Marek Andrzej Trojanowicz (April 30, 1944 – June 10, 2025) was a Polish chemist, professor of chemical sciences with specialisation in analytical chemistry, academic staff member and head of the Laboratory for Flow Analysis and Chromatography, University of Warsaw, Poland.

==Background==
Trojanowicz completed his master studies in 1966 in the Faculty of Chemistry, University of Warsaw. In 1974, in the same Faculty he was granted a PhD degree under the supervision of Prof. Adam Hulanicki in the field of analytical chemistry presenting the thesis on theory of titrations with potentiometric detection. In 1981, he was granted D.Sc. degree (habilitation) based on a dissertation on membrane ion-selective electrodes and their application in water analysis. He had a post-doc one-year stay in Tohoku University in Sendai, Japan, in the research group of Prof. Nobuyuki Tanaka. In 1991, he was nominated a titular professor of chemical sciences. Since 1992, he was full professor in the Faculty of Chemistry, University of Warsaw. He was a visiting professor at 20 universities and research institutes all over the world, including Japan, France, United Kingdom, Italy, Brazil, Australia and USA. Since 1966, he became employed as academic staff member in the Faculty of Chemistry, University of Warsaw, and since 1992 simultaneously in the Institute of Nuclear Chemistry and Technology in Warsaw.

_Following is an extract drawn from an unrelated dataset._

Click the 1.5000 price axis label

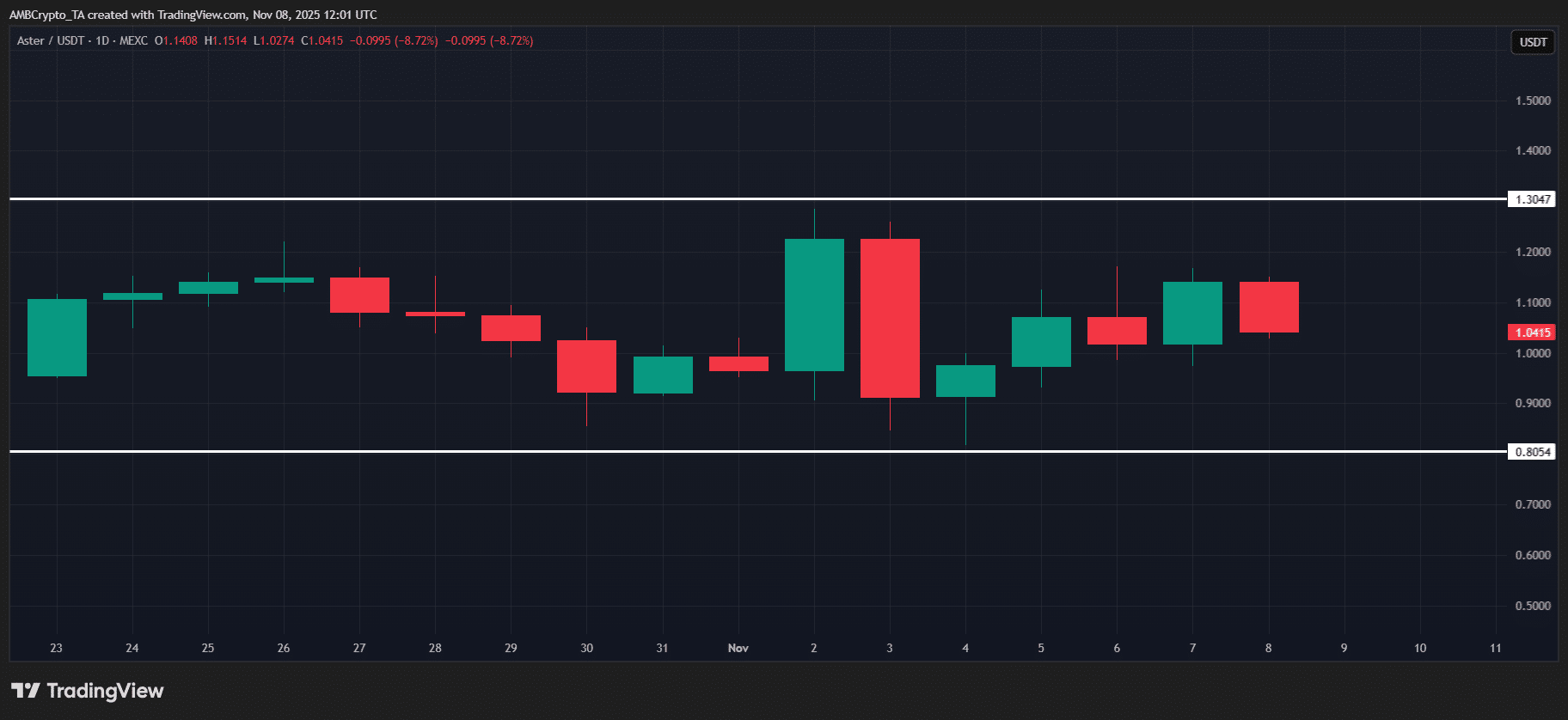[x=1533, y=101]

He was a member of Advisory Editorial Boards of several international journals, including Journal of Biochemical and Biophysical Methods and Talanta (Elsevier), Analytical Letters (Taylor and Francis), Microchimica Acta (Springer) and Journal of Flow Injection Analysis (Japan Association of Flow Injection Analysis). In 1992–2003, he was Scientific Secretary of the Committee on Analytical Chemistry, of the Polish Academy of Sciences. He was a member of the Warsaw Scientific Society, and the Polish Chemical Society, the International Electrochemical Society, and the Society of Environmental Toxicology and Chemistry.

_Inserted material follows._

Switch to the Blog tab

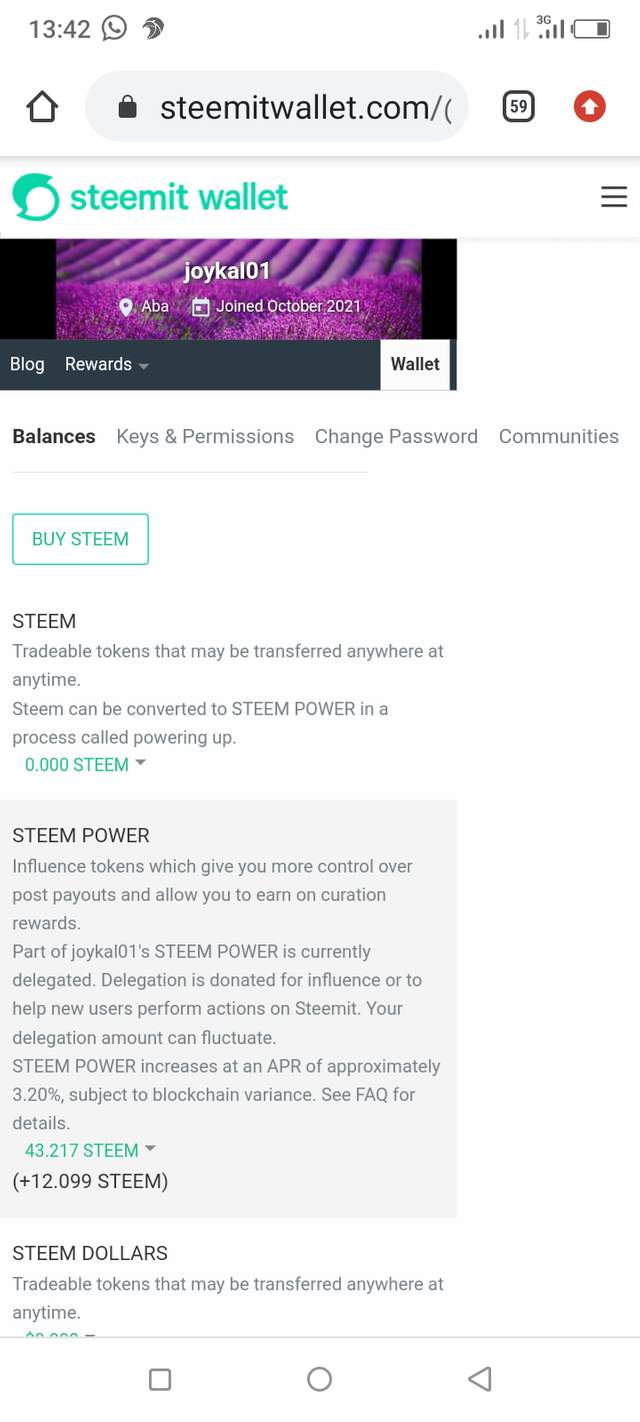coord(27,364)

Trojanowicz died on June 10, 2025, at the age of 81.

==Scientific interests==
Trojanowicz published 320 scientific publications (250 in peer-reviewed journals according to ISI Web of Knowledge, January 2013). In 1988, in the journal of the Royal Society of Chemistry The Analyst he presented the development of enzymatic electrochemical biosensor, where for the first time it was shown that enzyme immobilized in hydrophobic graphite paste maintain the biocatalytic activity. In 1989, he published together with Mark E. Meyerhoff in the journal Analytical Chemistry a paper on novel electrochemical detection in ion-chromatography, which was based on exchange of ions through tubular membranes and measuring the change of potential of the indicator electrode. In 2001, in Journal of Chromatography, he published with his research team a work on simultaneous analytical determination of optical isomers of several neurotransmitters in physiological fluids using capillary electrophoresis, including determination of all diastereoisomers of ephedrine. He was also granted 6 patents in Poland, Finland, European Union and USA.

==Awards and honours==
For his scientific activity he was granted several Polish and foreign awards, including Wiktor Kemula Medal of the Polish Chemical Society (2009), Scientific Honor Award of the Japan Association of Flow-Injection Analysis (2003), prizes of Minister of National Education of Poland (1975,1980,1991), and prize of Minister of Environmental Protection of Poland (1972). In 2012, he was granted the Officer's Cross of the Order Polonia Restituta, and prize of Minister of Science and Education for the life achievements in science.

==Books and editorials==
- Advances in Flow Analysis, Wiley-VCH, Marek Trojanowicz (ed.), Weinheim, 2008, pp. 702,
- Analiza przepływowa. Metody i zastosowania , P. Kościelniak, M. Trojanowicz (ed.), Vol. I, Uniwersytet Jagielloński Press, Kraków, 2005, pp. 256,
- Analiza przepływowa. Metody i zastosowania, P. Kościelniak, M. Trojanowicz (ed.), Vol. II, Uniwersytet Jagielloński Press, Kraków, 2008, pp. 262,
- Flow Injection Analysis. Instrumentation and Applications. World Scientific Publishing, Singapore, 2000, pp. 481,
- Automatyzacja w analizie chemicznej, WNT, Warszawa, 1992, pp. 514.